Joel puts us in expectation of such signs. So, when darkness covers the land at high noon with Jesus on the cross. And the juxtaposition of His dying with the slaughter of the Passover lambs. And the earthquake that opened the tombs, with the dead rising.  The blood that He shed from His side. The earthquake at His resurrection. Less than two months after these things, surely the wonders in heavens and the earth were still remembered and talked about.

So, when another sign of fire from heaven appears at Pentecost, with the pouring out of the Spirit, they know that the day has come. For, the word “before” in Joel 2:31 means not “in advance of” but rather “in the presence of.” The day of darkness has come! There had never been a day like it, and never would be.

But the greatness of the day was not only the day of darkness on the cross, but the day of salvation that the cross and resurrection had ushered in. The day of verse 31 ushers in a new age of salvation by calling upon the Name of Yahweh. The poured-out Spirit brings those who are being saved to the understanding that the day of darkness was Jesus’s crucifixion, and especially that Jesus Himself is the Yahweh of Joel 2:32b. 

The apostle Paul especially picks this truth up in Romans 10:9–14. The fact that Jesus is Yahweh Himself is the basic belief of all Christian hearts, the basic confession of all Christian mouths, the basic message of all gospel preachers. It is only in calling upon the name of Jesus as the LORD that we can be saved, and everyone who calls upon Jesus as the LORD in Spirit-given faith, will surely be saved.

We are also not surprised to find that the primary place where this preaching and believing occurs is the gathered church, because Joel tells us this too: in Mount Zion and in Jerusalem there shall be deliverance (Joel 2:32d). Here is where one tastes heavenly gifts, the work of the Holy Spirit, the good word of God, and the powers of the age to come (cf. Hebrews 6:4–5). 

This doesn’t mean that everyone in church is saved, but it does mean that though God be free to do otherwise, we ought not expect that anyone will be saved apart from His church. Here, especially, is that prophesying of all to all in the singing and supping, to which Joel 2:28-29 alluded. It is this way because Yahweh has said that it would be this way (Joel 2:32e).

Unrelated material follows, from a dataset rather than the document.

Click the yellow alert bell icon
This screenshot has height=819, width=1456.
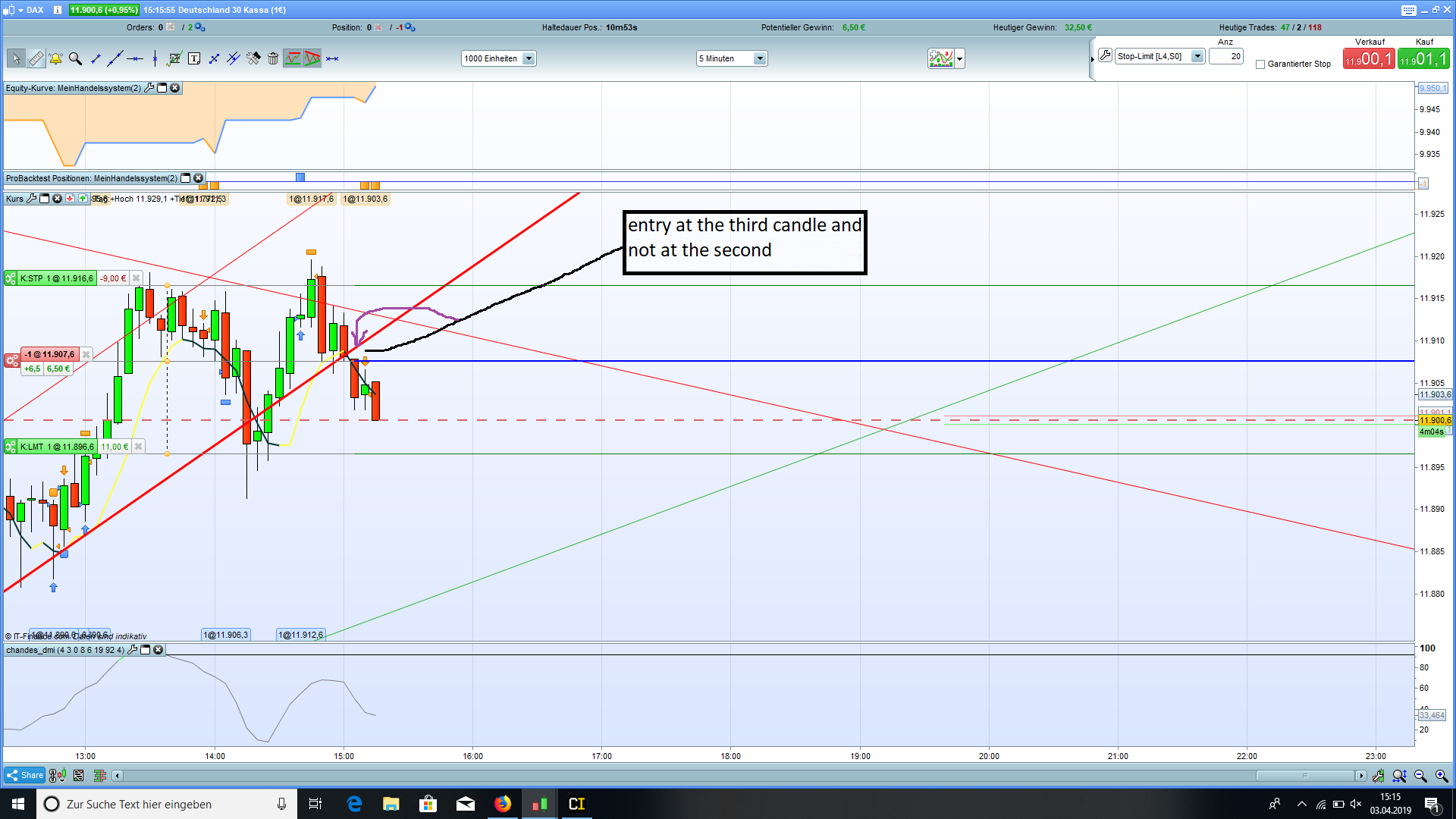[x=55, y=58]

And salvation comes in the way that Yahweh has said, because it comes to the men of God’s choosing by the method of God’s choosing. There is a remnant, those set aside from the whole. And it is God Who does the setting aside. If He didn’t all would perish. But He has a remnant, and when He calls them, they call upon the Name of Jesus as Yahweh, and are saved. This believing and confessing and calling continues for the rest of this life—and, because of His salvation, for unending ages to come!

Have you come to recognize the death and resurrection of Christ as the great day of the Lord that has brought in the day of salvation? Whom do you know Jesus to be? Who convinced your heart of this? How is your life one of calling upon His Name? How are you connected to the church within which He says this deliverance is found? 

Suggested songs: ARP130 “Lord, from the Depths to You I Cried” or TPH413 “Revive Thy Work, O Lord!”